Exercise requirements
Print the full listing once more, exactly as given.

* * * * * * * * *

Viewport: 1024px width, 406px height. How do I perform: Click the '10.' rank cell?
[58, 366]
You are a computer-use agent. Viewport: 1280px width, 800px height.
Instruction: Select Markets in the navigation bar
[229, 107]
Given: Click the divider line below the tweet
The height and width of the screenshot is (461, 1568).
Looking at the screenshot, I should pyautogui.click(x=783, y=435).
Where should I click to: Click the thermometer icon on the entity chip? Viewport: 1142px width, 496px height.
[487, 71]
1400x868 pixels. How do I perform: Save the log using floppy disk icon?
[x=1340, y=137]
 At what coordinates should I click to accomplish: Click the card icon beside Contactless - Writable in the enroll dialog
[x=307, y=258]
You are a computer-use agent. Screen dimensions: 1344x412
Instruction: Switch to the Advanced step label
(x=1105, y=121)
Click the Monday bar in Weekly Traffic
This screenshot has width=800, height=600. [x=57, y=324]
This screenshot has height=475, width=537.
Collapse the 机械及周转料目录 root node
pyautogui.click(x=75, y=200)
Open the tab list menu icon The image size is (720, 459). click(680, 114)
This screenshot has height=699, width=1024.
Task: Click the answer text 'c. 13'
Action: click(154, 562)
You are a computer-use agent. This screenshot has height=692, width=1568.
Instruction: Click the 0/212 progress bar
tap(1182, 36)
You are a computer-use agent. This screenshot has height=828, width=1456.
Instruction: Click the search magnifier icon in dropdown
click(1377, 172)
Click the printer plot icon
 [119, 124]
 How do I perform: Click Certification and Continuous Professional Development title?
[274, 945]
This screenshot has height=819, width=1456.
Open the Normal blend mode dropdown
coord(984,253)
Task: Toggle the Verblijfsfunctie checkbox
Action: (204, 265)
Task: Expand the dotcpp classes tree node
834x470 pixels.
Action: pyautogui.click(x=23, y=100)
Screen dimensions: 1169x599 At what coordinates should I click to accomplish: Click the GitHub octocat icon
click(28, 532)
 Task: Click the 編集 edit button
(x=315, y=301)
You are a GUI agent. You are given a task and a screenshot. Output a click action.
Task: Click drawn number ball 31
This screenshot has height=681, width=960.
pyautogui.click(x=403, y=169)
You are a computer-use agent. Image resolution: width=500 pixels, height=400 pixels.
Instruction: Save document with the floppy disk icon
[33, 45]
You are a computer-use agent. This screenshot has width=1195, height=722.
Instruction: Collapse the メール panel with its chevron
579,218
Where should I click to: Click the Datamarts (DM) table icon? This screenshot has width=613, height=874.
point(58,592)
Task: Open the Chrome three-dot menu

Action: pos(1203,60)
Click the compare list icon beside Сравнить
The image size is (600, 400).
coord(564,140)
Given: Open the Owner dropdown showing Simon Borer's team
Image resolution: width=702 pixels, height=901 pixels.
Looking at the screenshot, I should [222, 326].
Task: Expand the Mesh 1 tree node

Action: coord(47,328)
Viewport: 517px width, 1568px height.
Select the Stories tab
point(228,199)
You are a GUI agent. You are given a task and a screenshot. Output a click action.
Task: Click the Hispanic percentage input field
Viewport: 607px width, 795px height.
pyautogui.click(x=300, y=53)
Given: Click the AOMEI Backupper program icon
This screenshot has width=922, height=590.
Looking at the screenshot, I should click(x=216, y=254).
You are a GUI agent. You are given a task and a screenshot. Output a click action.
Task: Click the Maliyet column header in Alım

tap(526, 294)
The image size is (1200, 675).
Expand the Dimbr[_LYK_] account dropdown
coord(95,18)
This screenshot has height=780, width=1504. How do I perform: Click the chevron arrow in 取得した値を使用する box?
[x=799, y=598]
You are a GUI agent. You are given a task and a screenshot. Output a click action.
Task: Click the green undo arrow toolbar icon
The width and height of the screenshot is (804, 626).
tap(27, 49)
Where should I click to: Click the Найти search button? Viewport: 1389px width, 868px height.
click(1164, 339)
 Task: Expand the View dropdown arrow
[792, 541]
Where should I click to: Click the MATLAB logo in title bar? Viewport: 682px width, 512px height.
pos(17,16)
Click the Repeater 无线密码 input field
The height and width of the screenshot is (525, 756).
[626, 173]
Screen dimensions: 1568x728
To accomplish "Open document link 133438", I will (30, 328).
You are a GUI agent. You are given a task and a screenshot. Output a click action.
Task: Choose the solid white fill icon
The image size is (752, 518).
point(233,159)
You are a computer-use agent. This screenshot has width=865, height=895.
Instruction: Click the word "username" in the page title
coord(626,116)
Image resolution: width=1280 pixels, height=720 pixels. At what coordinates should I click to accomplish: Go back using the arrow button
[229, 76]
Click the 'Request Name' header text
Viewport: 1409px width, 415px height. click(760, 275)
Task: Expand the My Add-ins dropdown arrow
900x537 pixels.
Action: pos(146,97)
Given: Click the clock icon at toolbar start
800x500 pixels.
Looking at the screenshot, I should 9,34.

* * * * * * * * *

Response
Viewport: 1024px width, 406px height. How do I perform: Click the '10.' rank cell?
[58, 366]
You are a computer-use agent. Viewport: 1280px width, 800px height.
Instruction: Select Markets in the navigation bar
[229, 107]
Given: Click the divider line below the tweet
The height and width of the screenshot is (461, 1568).
Looking at the screenshot, I should pyautogui.click(x=783, y=435).
Where should I click to: Click the thermometer icon on the entity chip? Viewport: 1142px width, 496px height.
[487, 71]
1400x868 pixels. How do I perform: Save the log using floppy disk icon?
[x=1340, y=137]
 At what coordinates should I click to accomplish: Click the card icon beside Contactless - Writable in the enroll dialog
[x=307, y=258]
You are a computer-use agent. Screen dimensions: 1344x412
Instruction: Switch to the Advanced step label
(x=1105, y=121)
Click the Monday bar in Weekly Traffic
This screenshot has width=800, height=600. [x=57, y=324]
This screenshot has height=475, width=537.
Collapse the 机械及周转料目录 root node
pyautogui.click(x=75, y=200)
Open the tab list menu icon The image size is (720, 459). click(680, 114)
This screenshot has height=699, width=1024.
Task: Click the answer text 'c. 13'
Action: click(154, 562)
You are a computer-use agent. This screenshot has height=692, width=1568.
Instruction: Click the 0/212 progress bar
tap(1182, 36)
You are a computer-use agent. This screenshot has height=828, width=1456.
Instruction: Click the search magnifier icon in dropdown
click(1377, 172)
Click the printer plot icon
 [119, 124]
 How do I perform: Click Certification and Continuous Professional Development title?
[274, 945]
This screenshot has height=819, width=1456.
Open the Normal blend mode dropdown
coord(984,253)
Task: Toggle the Verblijfsfunctie checkbox
Action: (204, 265)
Task: Expand the dotcpp classes tree node
834x470 pixels.
Action: pyautogui.click(x=23, y=100)
Screen dimensions: 1169x599 At what coordinates should I click to accomplish: Click the GitHub octocat icon
click(28, 532)
 Task: Click the 編集 edit button
(x=315, y=301)
You are a GUI agent. You are given a task and a screenshot. Output a click action.
Task: Click drawn number ball 31
This screenshot has height=681, width=960.
pyautogui.click(x=403, y=169)
You are a computer-use agent. Image resolution: width=500 pixels, height=400 pixels.
Instruction: Save document with the floppy disk icon
[33, 45]
You are a computer-use agent. This screenshot has width=1195, height=722.
Instruction: Collapse the メール panel with its chevron
579,218
Where should I click to: Click the Datamarts (DM) table icon? This screenshot has width=613, height=874.
point(58,592)
Task: Open the Chrome three-dot menu

Action: pos(1203,60)
Click the compare list icon beside Сравнить
The image size is (600, 400).
coord(564,140)
Given: Open the Owner dropdown showing Simon Borer's team
Image resolution: width=702 pixels, height=901 pixels.
Looking at the screenshot, I should [222, 326].
Task: Expand the Mesh 1 tree node

Action: coord(47,328)
Viewport: 517px width, 1568px height.
Select the Stories tab
point(228,199)
You are a GUI agent. You are given a task and a screenshot. Output a click action.
Task: Click the Hispanic percentage input field
Viewport: 607px width, 795px height.
pyautogui.click(x=300, y=53)
Given: Click the AOMEI Backupper program icon
This screenshot has width=922, height=590.
Looking at the screenshot, I should click(x=216, y=254).
You are a GUI agent. You are given a task and a screenshot. Output a click action.
Task: Click the Maliyet column header in Alım

tap(526, 294)
The image size is (1200, 675).
Expand the Dimbr[_LYK_] account dropdown
coord(95,18)
This screenshot has height=780, width=1504. How do I perform: Click the chevron arrow in 取得した値を使用する box?
[x=799, y=598]
You are a GUI agent. You are given a task and a screenshot. Output a click action.
Task: Click the green undo arrow toolbar icon
The width and height of the screenshot is (804, 626).
tap(27, 49)
Where should I click to: Click the Найти search button? Viewport: 1389px width, 868px height.
click(1164, 339)
 Task: Expand the View dropdown arrow
[792, 541]
Where should I click to: Click the MATLAB logo in title bar? Viewport: 682px width, 512px height.
pos(17,16)
Click the Repeater 无线密码 input field
The height and width of the screenshot is (525, 756).
[626, 173]
Screen dimensions: 1568x728
To accomplish "Open document link 133438", I will (30, 328).
You are a GUI agent. You are given a task and a screenshot. Output a click action.
Task: Choose the solid white fill icon
The image size is (752, 518).
point(233,159)
You are a computer-use agent. This screenshot has width=865, height=895.
Instruction: Click the word "username" in the page title
coord(626,116)
Image resolution: width=1280 pixels, height=720 pixels. At what coordinates should I click to accomplish: Go back using the arrow button
[229, 76]
Click the 'Request Name' header text
Viewport: 1409px width, 415px height. click(760, 275)
Task: Expand the My Add-ins dropdown arrow
900x537 pixels.
Action: pos(146,97)
Given: Click the clock icon at toolbar start
800x500 pixels.
Looking at the screenshot, I should 9,34.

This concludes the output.